**Work to complete:**
Print the lines of the data below, from the line containing "What do you" up to and including the line containing "y-tick-label: 0.0 is", leaving out the pictures.

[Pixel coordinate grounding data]

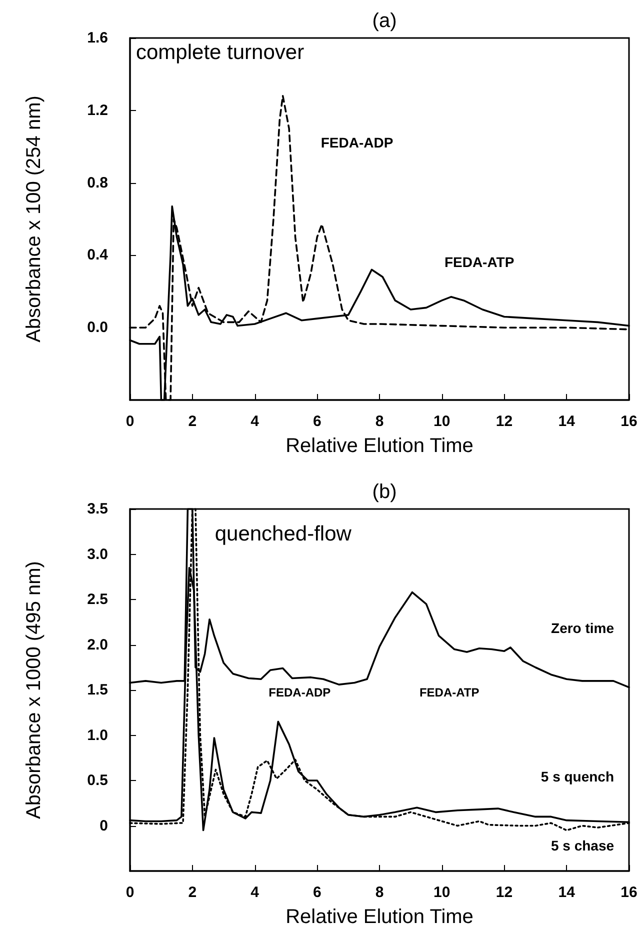 This screenshot has height=935, width=641. Describe the element at coordinates (98, 780) in the screenshot. I see `y-tick-label: 0.5` at that location.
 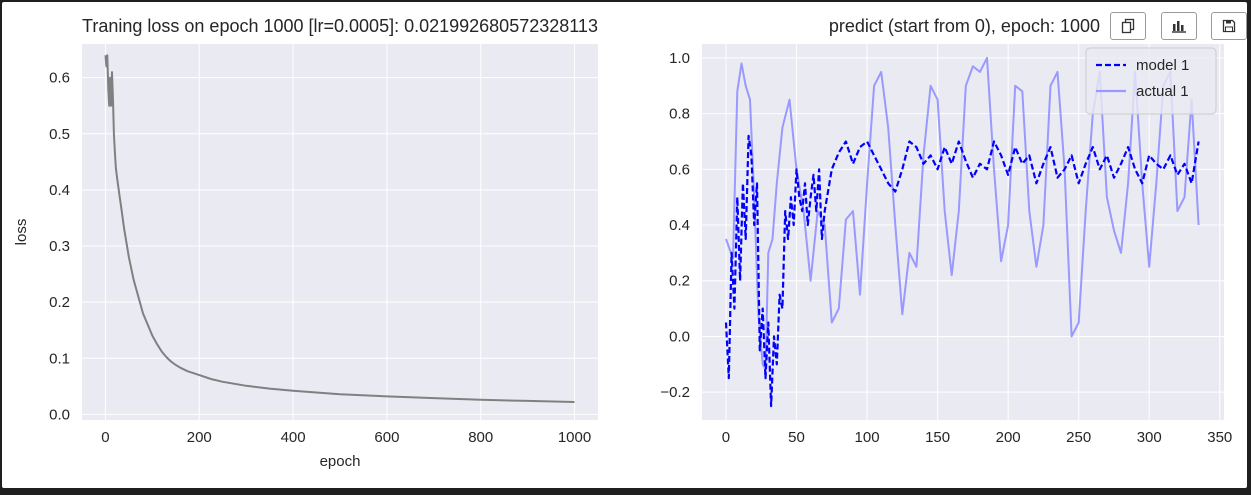 I want to click on chart-button, so click(x=1179, y=26).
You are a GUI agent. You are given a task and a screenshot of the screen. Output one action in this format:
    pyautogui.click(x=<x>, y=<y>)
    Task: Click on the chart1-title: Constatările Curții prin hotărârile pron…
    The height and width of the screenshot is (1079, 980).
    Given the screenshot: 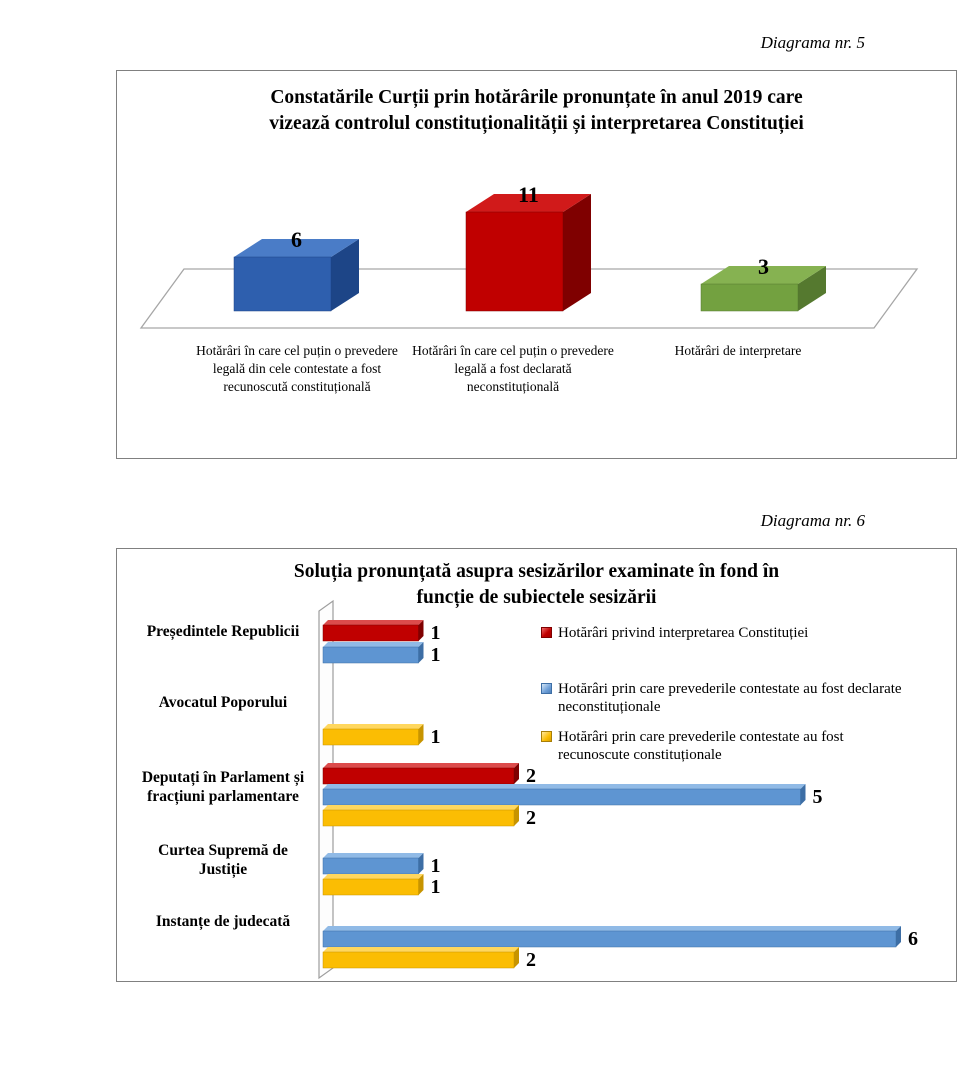 What is the action you would take?
    pyautogui.click(x=536, y=111)
    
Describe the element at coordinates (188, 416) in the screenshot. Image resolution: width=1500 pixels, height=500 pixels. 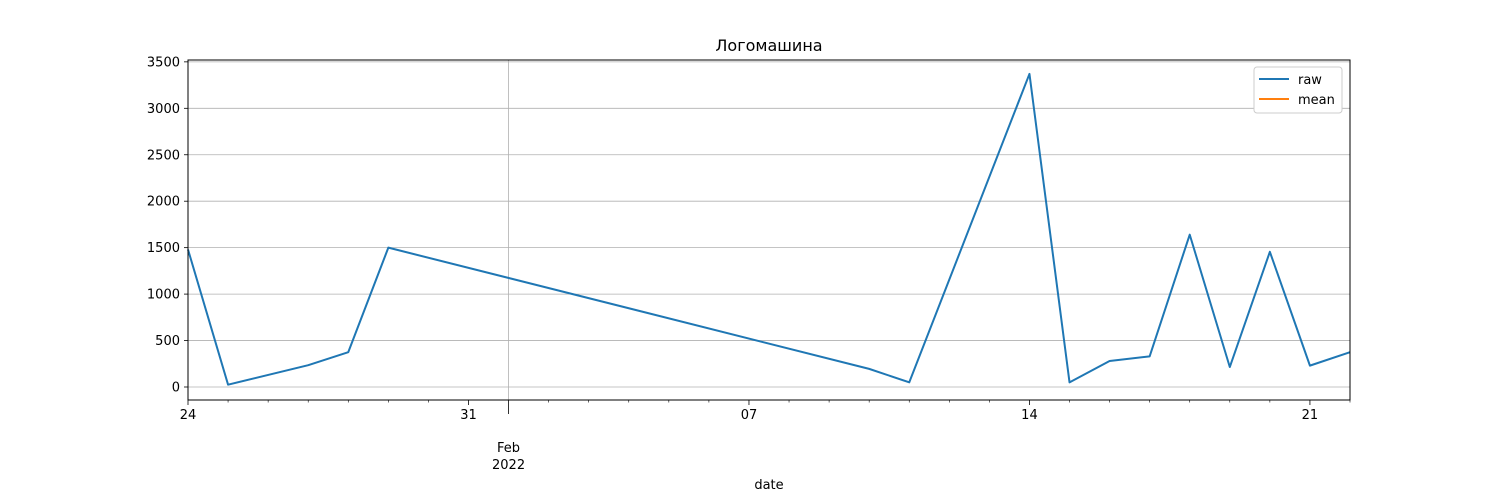
I see `x-tick-label: 24` at that location.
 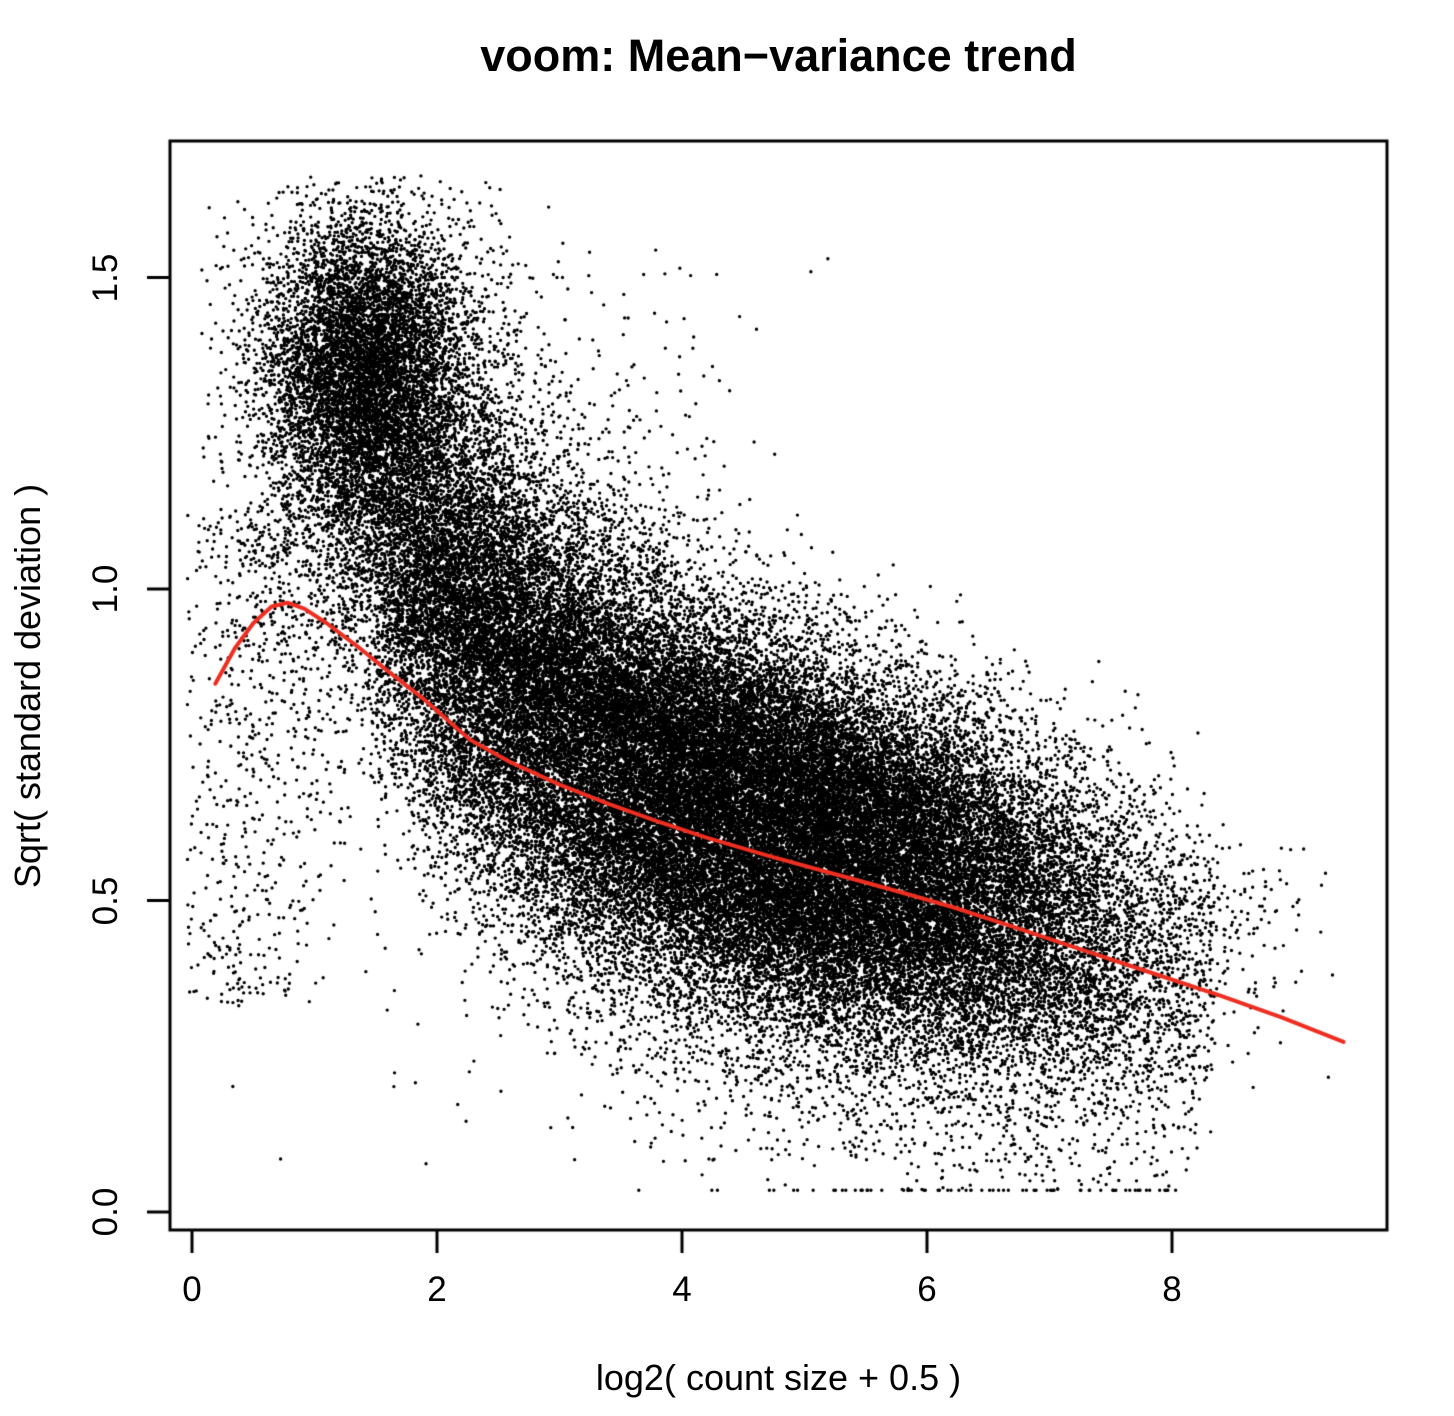 What do you see at coordinates (927, 1290) in the screenshot?
I see `x-tick-label: 6` at bounding box center [927, 1290].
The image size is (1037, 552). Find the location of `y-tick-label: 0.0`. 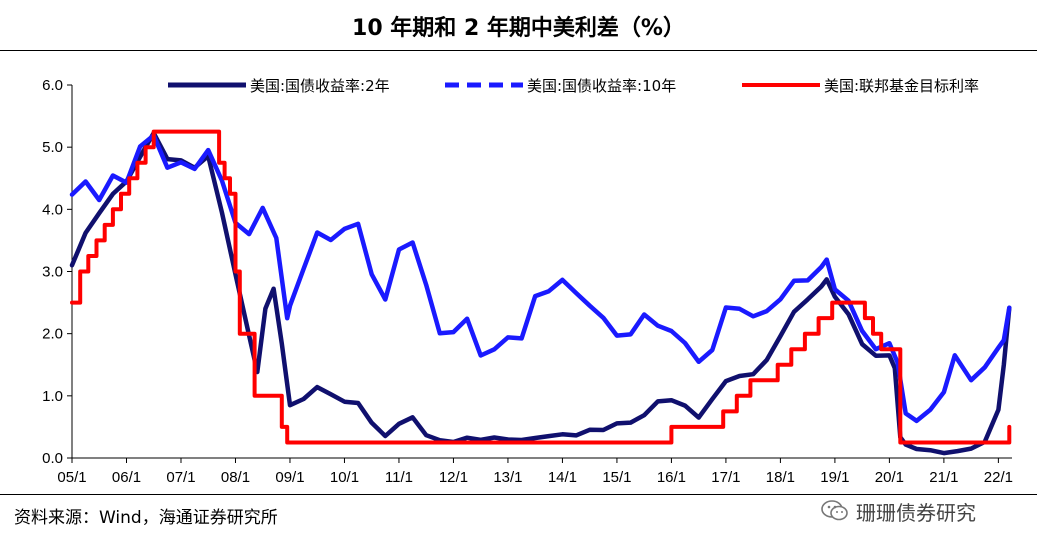

y-tick-label: 0.0 is located at coordinates (52, 458).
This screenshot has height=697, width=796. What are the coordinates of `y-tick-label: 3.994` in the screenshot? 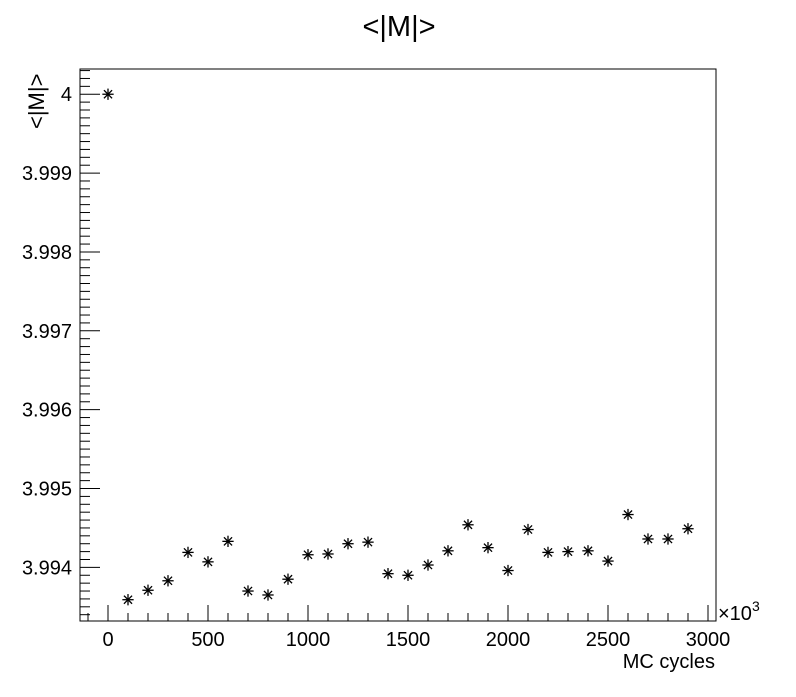 It's located at (47, 568).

**Reply to the task:**
  What do you see at coordinates (927, 1290) in the screenshot?
I see `x-tick-label: 6` at bounding box center [927, 1290].
The image size is (1037, 552). Find the location of `y-tick-label: 0.0`. 

y-tick-label: 0.0 is located at coordinates (52, 458).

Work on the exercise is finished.